## Text shown
⁂

# Herts & Middx show



## staceyscats1 (Feb 17, 2008)

is anyone going to this show in Sept ? in Luton ?


----------



## Jen26 (Apr 22, 2008)

no sorry, will be at the wyvern tho?
good luck..


----------



## Guest (Aug 1, 2008)

wow not to far from me maybe i will go as member of public


----------



## carol (Nov 2, 2007)

might do if remember about it,
prob take merlin along and zak as well


----------



## staceyscats1 (Feb 17, 2008)

awwwwww seems that its going to be a quiet show  
not many people going i think alot are going to the one in birmingham


----------



## Siamese Kelly (Jan 6, 2008)

No again bit far but good luck StaceyI'm sure you'll do well and have a great day


----------



## staceyscats1 (Feb 17, 2008)

Siamese Kelly said:


> No again bit far but good luck StaceyI'm sure you'll do well and have a great day


awwwww thanks hun  am sure we will 
lets hope we come back with reds  then be able to go to the supreme


----------



## Siamese Kelly (Jan 6, 2008)

yA know reds a great color and will go very well with ya decor love


----------



## staceyscats1 (Feb 17, 2008)

oooooo hope so lol i want lots and lots of red


----------



## rottiesloveragdolls (Nov 2, 2007)

*Yep iv sent my forms off, so yipppeeeee my 1st show, *


----------



## staceyscats1 (Feb 17, 2008)

rottiesloveragdolls said:


> *Yep iv sent my forms off, so yipppeeeee my 1st show, *


yay  !!!!!!!!


----------



## raggs (Aug 3, 2008)

to far from me im afraid but good luck rottie i hope you're cat does well too, we will be at the Wyvern too.


----------

⁂

## Dataset excerpt
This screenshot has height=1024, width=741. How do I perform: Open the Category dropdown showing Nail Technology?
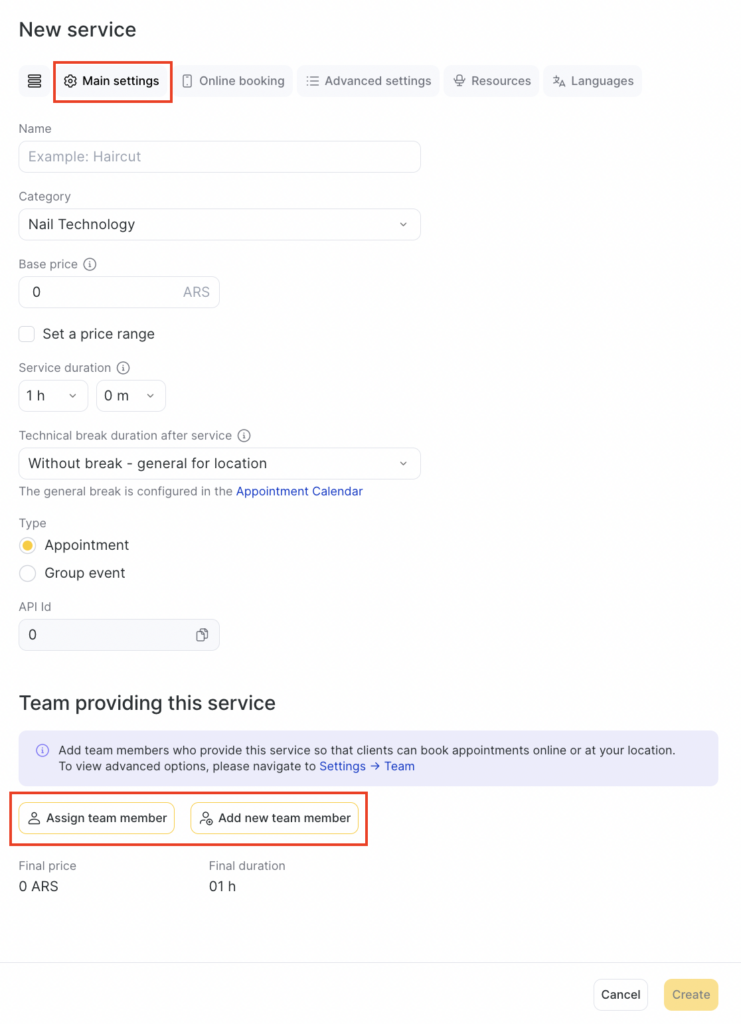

⁂

## Problem to solve
In the forum thread about the Herts & Middx show, which show does staceyscats1 think many people are going to instead? The lines are separate material with no connection to the forum thread.

## The output
The one in Birmingham.